Tasks to carry out:
(a) In the comments on Cameron and the financial transaction tax, what does the City do a greater volume of than the rest of Europe put together?
(b) Carry on the comments on Cameron and the financial transaction tax from the point where they stop.

Reading passage:
----------

Cameron has just done what any remotely sane British PM would have done and protected the largest single UK industry from being raped, with the proceeds being used to prop up failing eurozone profligates. A financial transaction tax in Europe only would drive business from the City (which does a greater volume of financial transactions than the rest of Europe put together) outside the EU to Asia or the US who are not even entertaining the idea.

What about a super tax on luxury cars, Frau Merkel, or cheese and red wine, Mr Sarkosy? No, thought not.

Cameron has done the right thing, no question at all.

Laughable comments from AWOL, as usual in respect to Europe especially IMO.

Fair enough, please point out the factual inaccuracies in my post.

The consensus tonight from those outside the Tory party is pretty much that Cameron has screwed up (again) here and in protecting his interests for his party backers and pandering to the Eurosceptic elements rather than looking after the country's interests leaves the UK in a very weak position at a time when so many factors are dependent on us working with not against others in the world community.

So if you oppose Cameron’s actions then by default you feel he should have signed up to the outsourcing of UK financial regulation to an unelected, unaccountable body that will not work in the national interest of the UK or its people. That’s correct, right?

Here are a few thoughts from one of your political idols on that subject:

“I once developed little democratic questions, which I will put to you. If you meet a powerful person, ask them five questions. What power have you got? Where did you get it from? In whose interest do you exercise it? To whom are you accountable? And how can I get rid of you? And if you can’t get rid of the people who govern you, they may be brilliant but it isn’t a democratic relationship, because if you can’t get rid of them they don’t have to listen to you.” - Tony Benn

Perhaps then, a belief in democratic politics and accountability is not the preserve of those you see as swivel-eyed fascists? Historically it seems that those who would remove democracy from their citizens and give power to the unelected are the fascists, not those who oppose them. It’s maybe worth noting that the current unelected leaders of Italy and Greece installed by Brussels are in fact bankers and graduates of the Goldman Sachs and ECB cabal.

----------

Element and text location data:
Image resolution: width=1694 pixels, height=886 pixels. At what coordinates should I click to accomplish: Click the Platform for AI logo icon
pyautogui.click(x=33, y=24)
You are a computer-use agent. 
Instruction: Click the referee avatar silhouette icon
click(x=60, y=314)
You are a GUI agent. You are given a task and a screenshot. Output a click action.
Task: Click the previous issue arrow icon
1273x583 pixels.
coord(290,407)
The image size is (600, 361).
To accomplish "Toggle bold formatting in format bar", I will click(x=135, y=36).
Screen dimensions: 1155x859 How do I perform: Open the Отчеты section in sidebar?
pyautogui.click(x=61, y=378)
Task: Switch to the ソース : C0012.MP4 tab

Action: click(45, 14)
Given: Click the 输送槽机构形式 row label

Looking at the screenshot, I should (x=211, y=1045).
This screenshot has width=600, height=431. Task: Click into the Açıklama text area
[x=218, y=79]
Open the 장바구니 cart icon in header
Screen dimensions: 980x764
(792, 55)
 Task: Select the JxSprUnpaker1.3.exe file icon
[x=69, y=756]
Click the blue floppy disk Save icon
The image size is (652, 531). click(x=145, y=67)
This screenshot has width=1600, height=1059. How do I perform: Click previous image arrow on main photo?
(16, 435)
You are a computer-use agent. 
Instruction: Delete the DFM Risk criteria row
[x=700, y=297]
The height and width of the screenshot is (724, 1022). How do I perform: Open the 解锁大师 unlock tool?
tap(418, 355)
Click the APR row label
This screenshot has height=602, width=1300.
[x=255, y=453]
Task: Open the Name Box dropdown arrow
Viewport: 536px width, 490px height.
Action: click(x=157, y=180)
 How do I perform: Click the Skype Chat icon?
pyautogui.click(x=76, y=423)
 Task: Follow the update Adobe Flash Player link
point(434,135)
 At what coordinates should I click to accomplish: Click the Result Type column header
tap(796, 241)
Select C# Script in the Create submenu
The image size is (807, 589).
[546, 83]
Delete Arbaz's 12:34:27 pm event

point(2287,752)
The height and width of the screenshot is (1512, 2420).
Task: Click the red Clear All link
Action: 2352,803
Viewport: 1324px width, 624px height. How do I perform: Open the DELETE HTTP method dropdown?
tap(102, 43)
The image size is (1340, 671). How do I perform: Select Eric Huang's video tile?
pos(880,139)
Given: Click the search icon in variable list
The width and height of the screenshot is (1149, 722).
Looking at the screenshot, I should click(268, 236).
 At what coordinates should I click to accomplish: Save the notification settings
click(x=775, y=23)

----------

Results of the tasks:
(a) Financial transactions.

(b)
Interesting that, isn’t it? You effectively want to remove powers to regulate bankers from those who are elected, then hand them to bankers and technocrats who are unelected...that will show those bastards in the finance sector who is boss..

You also seem to be missing the significant point that any transfer of power from Westminster to Brussels now requires a referendum, by law. For a number of years all major polls on the subject have shown that a clear majority of the British people would vote to leave the EU in a referendum. Therefore if Cameron had signed up to this (as you seem to suggest he should have) we would be looking at starting a process that would probably lead to our eventual exit from the EU altogether.

Not a bright position to take if you want the UK to remain in the EU, is it?

These are the actions of a "little englander" mentality

Drat’s definition of a ‘little Englander’: Someone who believes in representative government, democratic accountability and opposes direct rule by an unelected corporate and financial elite.

The definition of Fascism: A system of government marked by centralization of authority under a dictator, stringent socioeconomic controls, suppression of the opposition through terror and censorship.

Are you sure you are on the right side of this argument, Drat?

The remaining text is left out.